Variables and Variable Types

I’m trying to understand variables in the ERG and I apologize in advance for the long post. Let me start by stating what I think I know so far to make sure it is right:

Instances and Eventualities

In my mind I’ve divided the world of “terms” produced by an MRS EP in the ERG into two groups: quantifiers and predicates. “Quantifiers” have an (ARG0, RSTR, BODY) signature. Everything else I’m calling a “predicate” and will at least have an ARG0 but possibly other arguments.
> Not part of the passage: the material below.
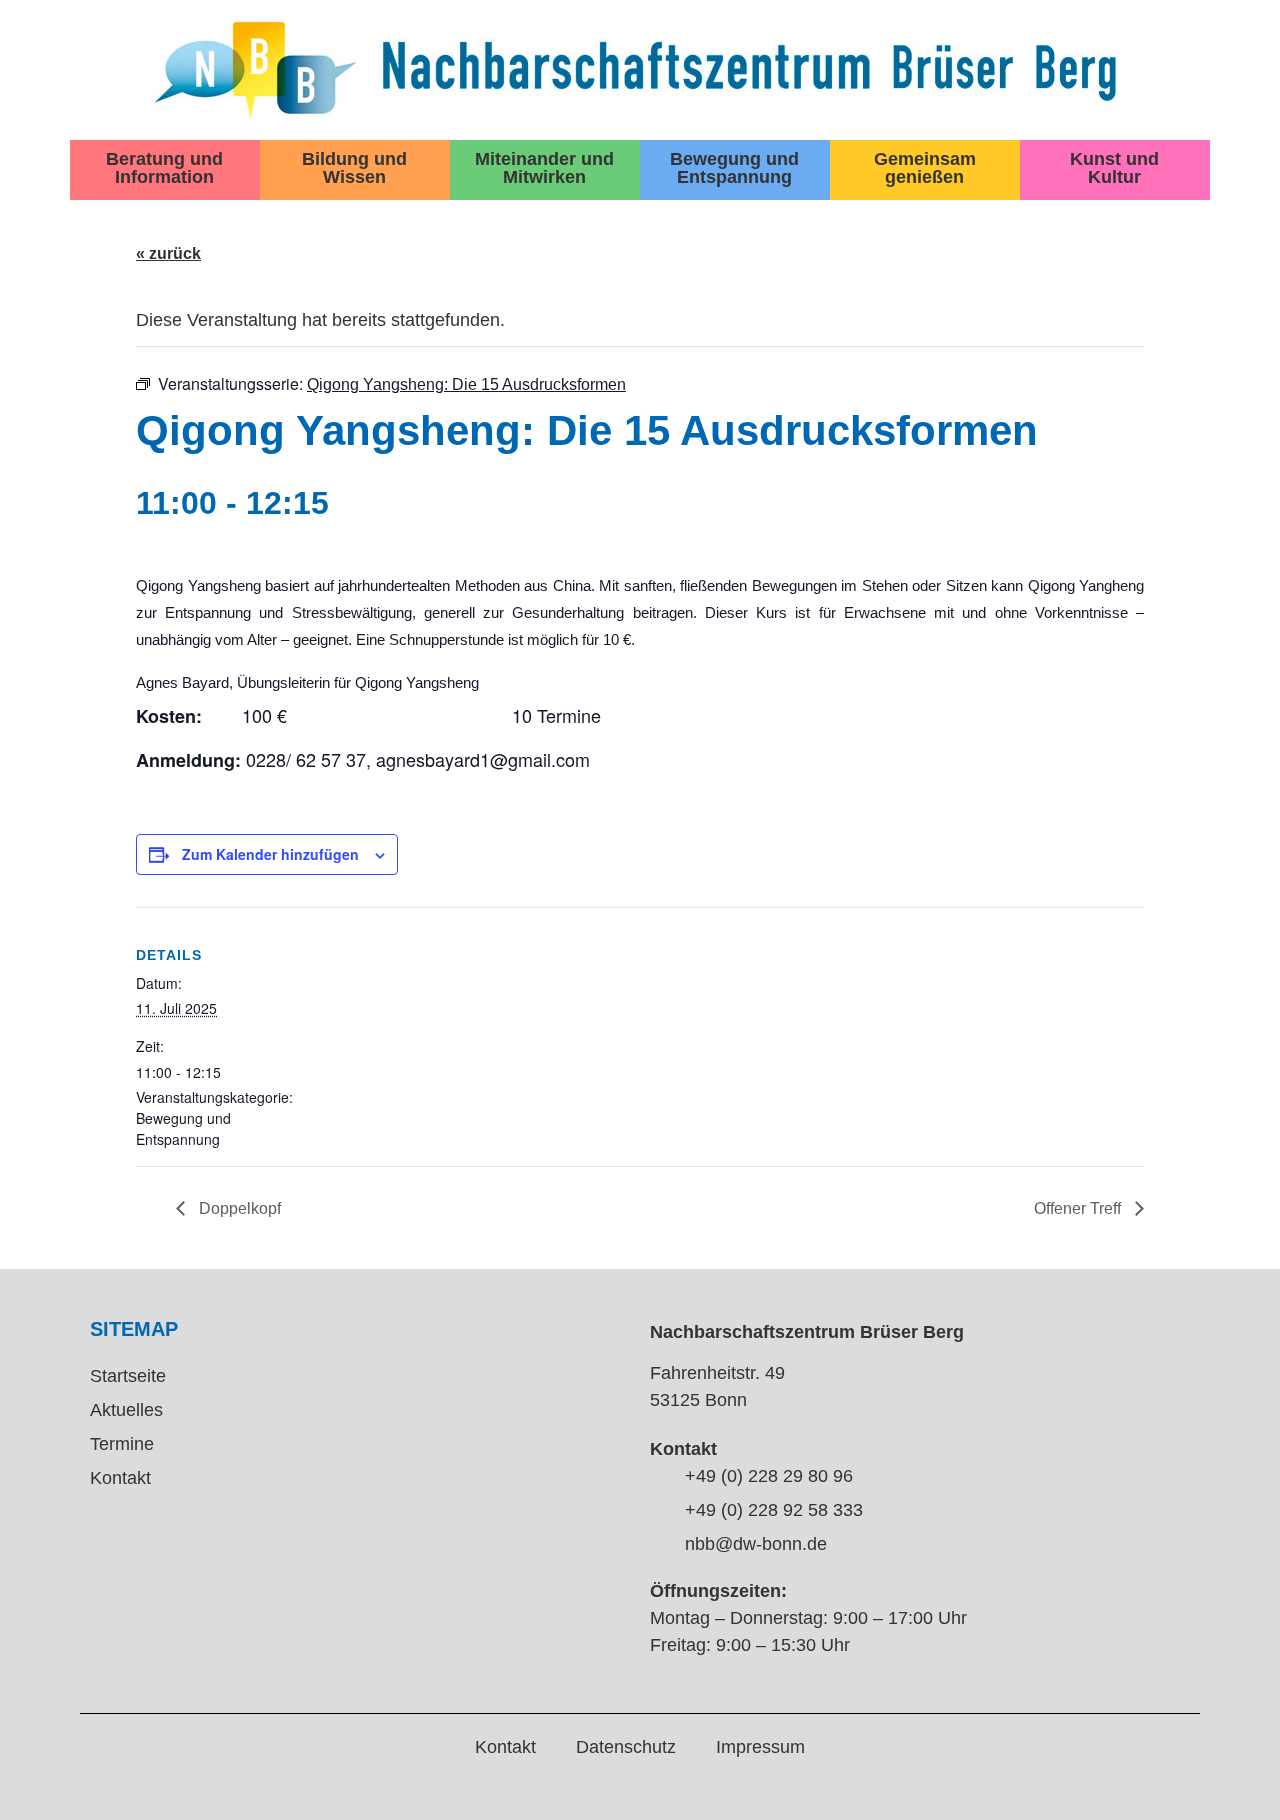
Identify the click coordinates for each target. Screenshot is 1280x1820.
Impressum (760, 1747)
I think I have my head around two types of variables:

  • Instance variables (x) are always declared and bound by exactly one quantifier and can only be used by other terms in its scope
    • They appear to always be referring to what I’ll call the “real world” (as opposed to the structure of the sentence, see next type…).
    • After declaration, exactly one predicate can use this quantifier as its ARG0, but many other predicates can use it in other positions.
  • Eventuality variables (e) appear to be declared and bound implicitly so they are visible to all terms, but are “introduced” or “owned” by exactly one predicate that has it in its ARG0 position. They appear to be used in at least two ways:
    • To declare an “event” that is introduced by a verb and is something that conceptually (if you twist your mind a bit) exists in the world
    • And also in a “meta” way, meaning that their purpose is modify the meaning of the words themselves (as opposed to modifying a “real world” thing) by allowing different terms to form relationships: like when you need to say “very” is modifying “slimy”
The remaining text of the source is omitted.